Students who have completed this course should exhibit the following: (1) completion of the final draft of an original speech on a topic of their interests; (2) video recordings of their presentations; (3) knowledge and skills in using oral delivery techniques and phrases in English, as taught in the textbook and in class; and (4) improved ability to give and receive constructive feedbacks on the speeches and oral presentations of classmates.
speech, presentation, oral communication, English, public speaking
|✔ Specialist skills||✔ Intercultural skills||✔ Communication skills||✔ Critical thinking skills||✔ Practical and/or problem-solving skills|
The following elements will be included in most classes: (1) from the textbook, Dynamic Presentations, learning of useful phrases and techniques related to oral presentation in English, video clip viewing and analysis, oral performative exercises; and (2) preparation of speeches for the contest, including analysis of past speeches, brainstorming topics, outlining, presentation and revisions of multiple speech drafts, detailed feedback from the instructor and students on all elements of speech construction and delivery.
|Course schedule||Required learning|
|Class 1||1. Orientation 2. Chapter 1 “Opening and Closing”||orientation to the speech contest and its usefulness to students; watch a speech sample; learn phrases and patterns for speech starts and ends|
|Class 2||1. Chapter 2 “Smooth Structure” 2. Brainstorm on the topic 3. Plagiarism; References||learn how to organize a speech; learn how to avoid plagiarism; learn how to cite sources properly|
|Class 3||1. Chapter 5, “Facts and figures” 2. Chapter 9, “Storytelling” 3. Speech outline due||identify examples of effective speech construction techniques; practice phrases for signposting and transitions within oral presentations|
|Class 4||1. Chapter 9, “Storytelling” 2. First draft due + Peer-critique||recognize the power of narrative in oral presentation; learn verb tense usage in and surrounding narrative; practice direct speech, simile, etc.|
|Class 5||1. Chapter 7, “Rapport Building” 2. Chapter 8, “Impact Techniques”||learn how to build a relationship of trust with the audience; learn empathic speech techniques|
|Class 6||1. Chapter 8, “Impact Techniques” 2. Second draft due + Peer-critique||learn how to use repetition, rhetorical questions, grouping ideas, and emphatic word choice; students assess each other's second drafts; feedback on structure and content; practice techniques for question and answer sessions|
|Class 7||Final presentation||detailed feedback on speech content and delivery; practice using pauses, stressed words, and inflection in speeches|
To enhance effective learning, students are encouraged to spend approximately 100 minutes preparing for class and another 100 minutes reviewing class content afterwards (including assignments) for each class.
They should do so by referring to textbooks and other course material.
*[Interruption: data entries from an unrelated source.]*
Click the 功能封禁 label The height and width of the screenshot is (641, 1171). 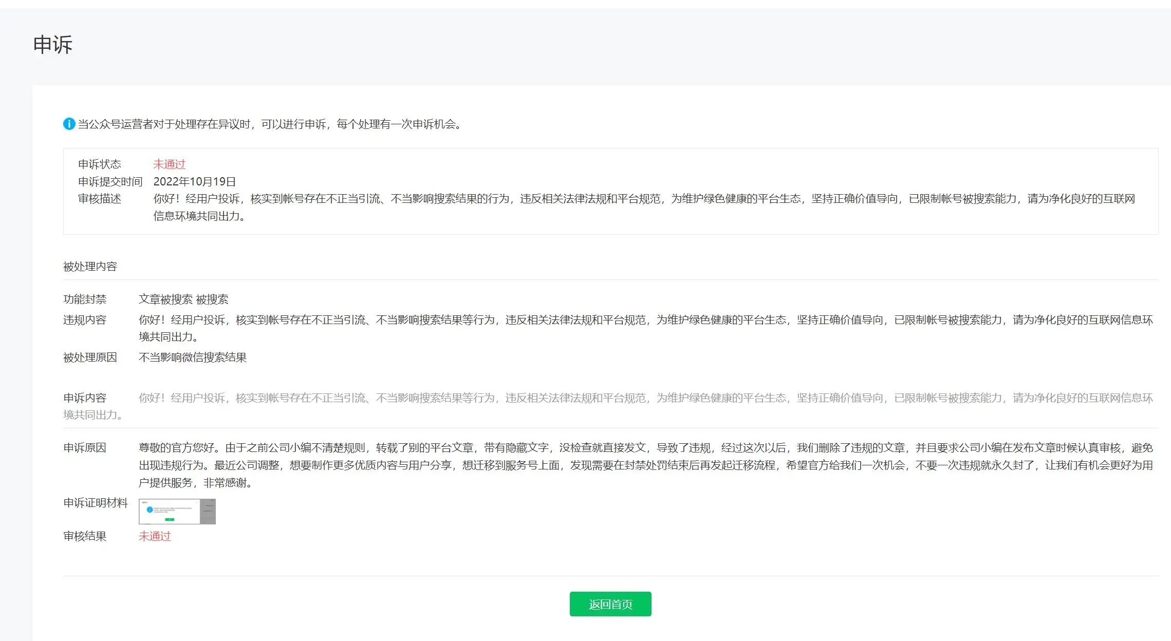(85, 299)
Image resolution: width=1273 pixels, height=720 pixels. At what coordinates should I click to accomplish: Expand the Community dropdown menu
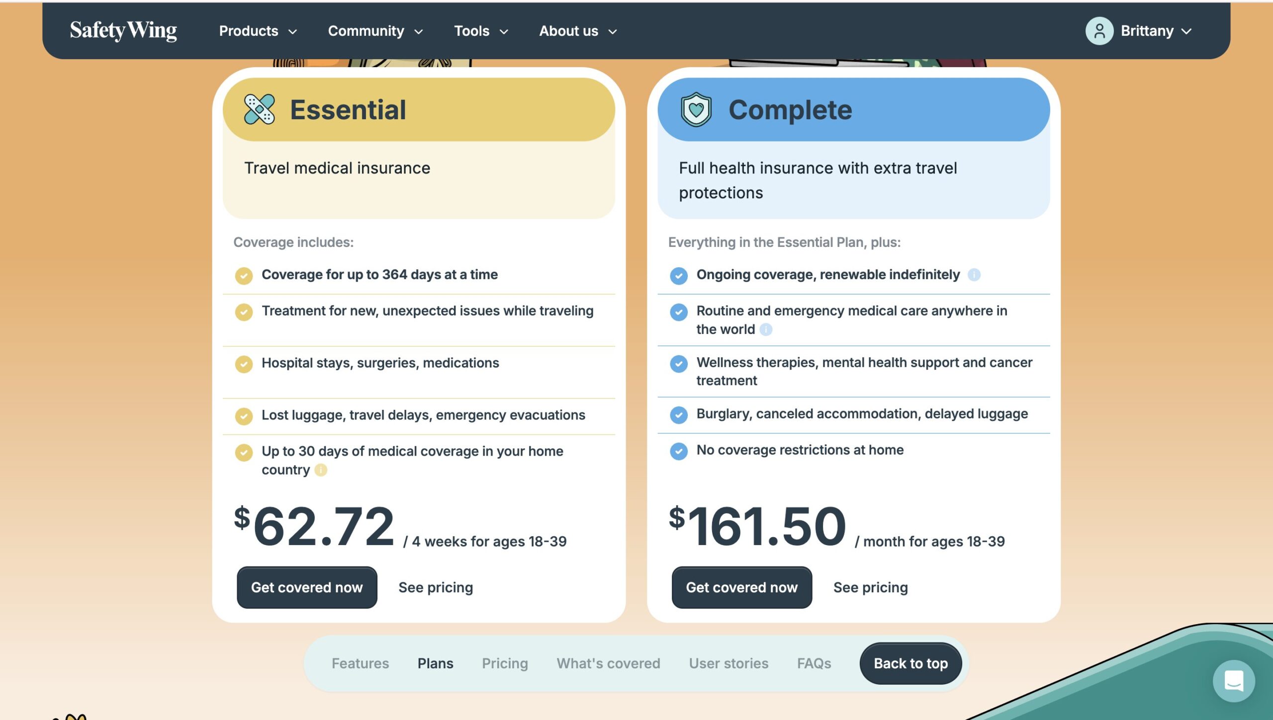pos(375,31)
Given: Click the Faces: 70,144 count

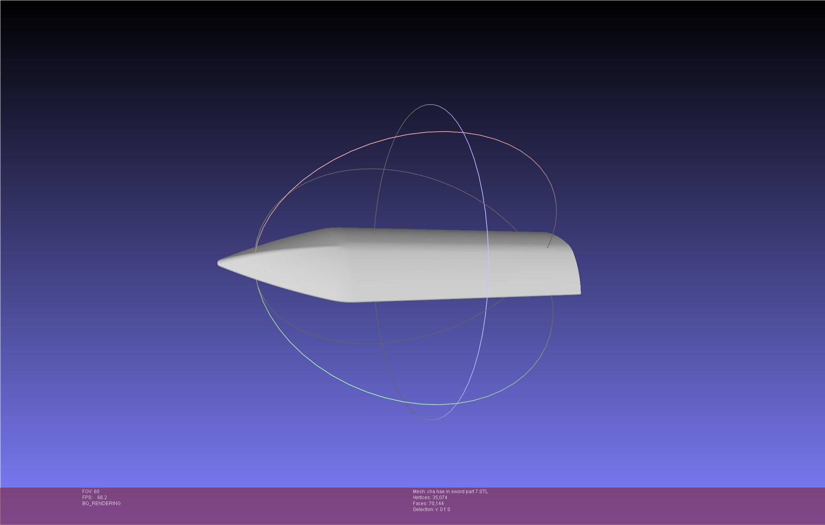Looking at the screenshot, I should click(428, 504).
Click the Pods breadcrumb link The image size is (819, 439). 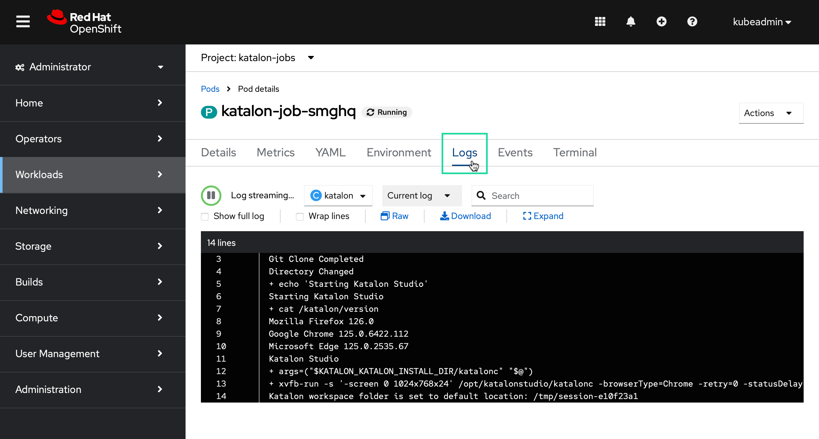[x=210, y=89]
Mark Powell, Dynamic Presentations (Cambridge University Press, 2011)
Speeches from previous Tokyo Tech English Speech Contests will be analyzed in class.
Class Participation 30%
First draft of speech 15%
Second draft of speech 30%
Final presentation exam 25%
Upper intermediate English skills
The syllabus of this course is designed to continue on to the Speech Seminar 14 in the second quarter. It is strongly advised that students take this course with English Speech Seminar 14 (LAE.E472).
Attendance at the first class is compulsory for students planning to take this course.